Debbie Spiezio has taught in Rockwood School District for nearly 30 years, and today, her students will learn about the digestive system. However, the curriculum that will guide this lesson was not something that she found online, that her district provided her, or that was written by someone at an education corporation on the other side of the country. Instead, a fellow educator in a neighboring district wrote this lesson.
In July 2015, Spiezio, along with 40 other educators in the St. Louis area, gathered at Washington University’s MySci Resource Center to create a new type of science curriculum for middle school students.
The project, MySci 6-8, fills a need that has received increased attention on the national stage, the need for students interested and capable in the areas of science, technology, engineering, and math (STEM). With the support of the Monsanto Fund, MySci 6-8 set out to create hands-on modules that would engage middle school students in STEM, by tapping into the collective knowledge of one of the most important stakeholders.
“It was an honor to be asked our opinion,” said Gina Pereda, a fellow MySci collaborator with Spiezio and a teacher in the Ferguson Florissant School District. “I think that every teacher should have the ability or the opportunity to share what they know. There are a lot of great ideas out there, and getting together in a specific spot to do that sharing I think is valuable.”
Pereda and Spiezio, along with two other educators, spent a week in July at the MySci Resource Center writing one module centered on human impacts on the environment. With over 50 years of combined teaching experience, the pair brainstormed new and creative ways to engage students around the topic.
“It was neat to get to collaborate with teachers from different districts,” Spiezio said. “And it was fun to hear the ideas that you have in your head get bounced off of someone else that is just as excited about the same topic, as nerdy as it may be.”
This approach of collaboration and teacher-inspired design is not new to MySci. In fact, the program used the same approach to develop 24 units for the elementary level three years ago.

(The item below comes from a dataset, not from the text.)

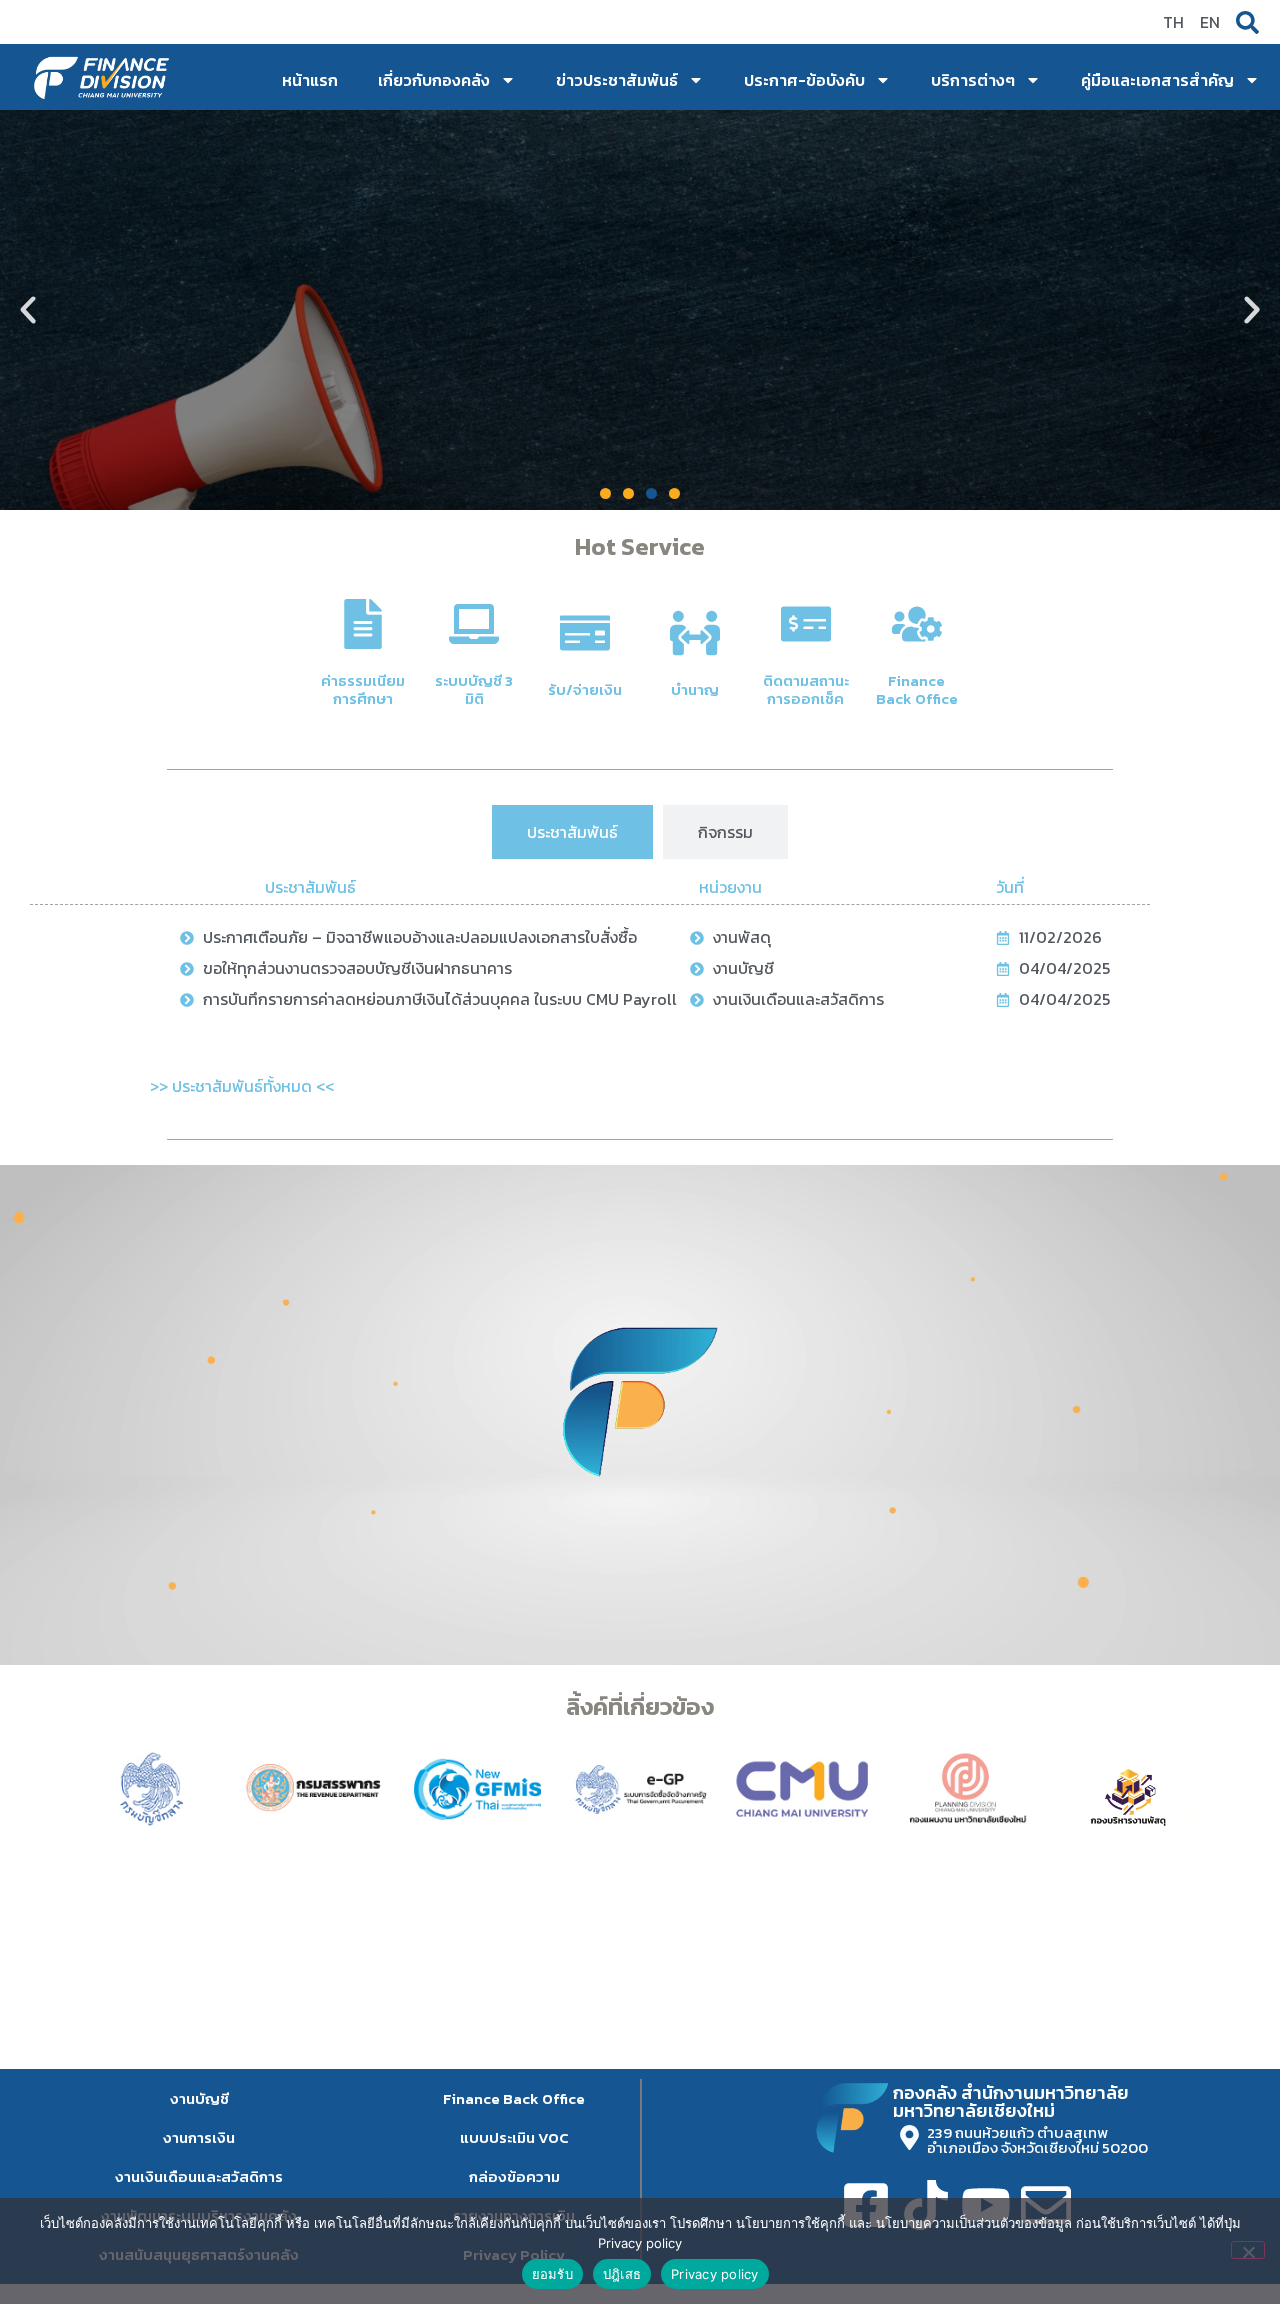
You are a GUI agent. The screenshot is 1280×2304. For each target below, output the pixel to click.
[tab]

“The importance of teacher leadership is really one of our core beliefs,” said Rachel Ruggirello, the assistant director of the Institute for School Partnership that runs the MySci program. “We believe curriculum that is inspired and written by teachers will more effectively meet their needs and will ultimately result in better students outcomes.”
In addition to writing the lessons, each of the 40 teacher writers had the opportunity to pilot test one or more of the middle school modules in their own classroom. For Spiezio that meant piloting a lesson on the human body written in part by a teacher in her own district.
During one lesson, her students gathered at the back of the classroom, eagerly watching as Spiezio and several student volunteers walked the class through a hands-on model of the human digestive system.
“I could have taught the digestive system today and told the kids to read a section out of that textbook sitting on their table,” Spiezio said. “They would have gotten the same information, but I bet 12 of my 30 students wouldn’t have understood it.”
In Pereda’s eighth grade earth science classes, she experiences similar challenges. Often what works for one group of students, such as reading an informational article or textbook, isn’t effective for another group.
Since piloting the MySci module, Pereda said that the interest level in her class has increased and that the information in the kits is sticking with her students.
“Every kid made gains in their work as far as from the pre to the post (assessment),” Pereda said. “It has proved to me that the kits are a good idea, that the modules are a good idea.”
Moving forward, Pereda and Spiezio will both have the opportunity to pilot more of the hands-on MySci kits, and the comments from these two and other teacher writers will help make the modules better for future use.
“I enjoyed (MySci), and I hope that I have the pleasure of coming back and doing more of it in the future,” Spiezio said. “It’s the way science should be taught, and it’s the way science teachers should be thinking about science.”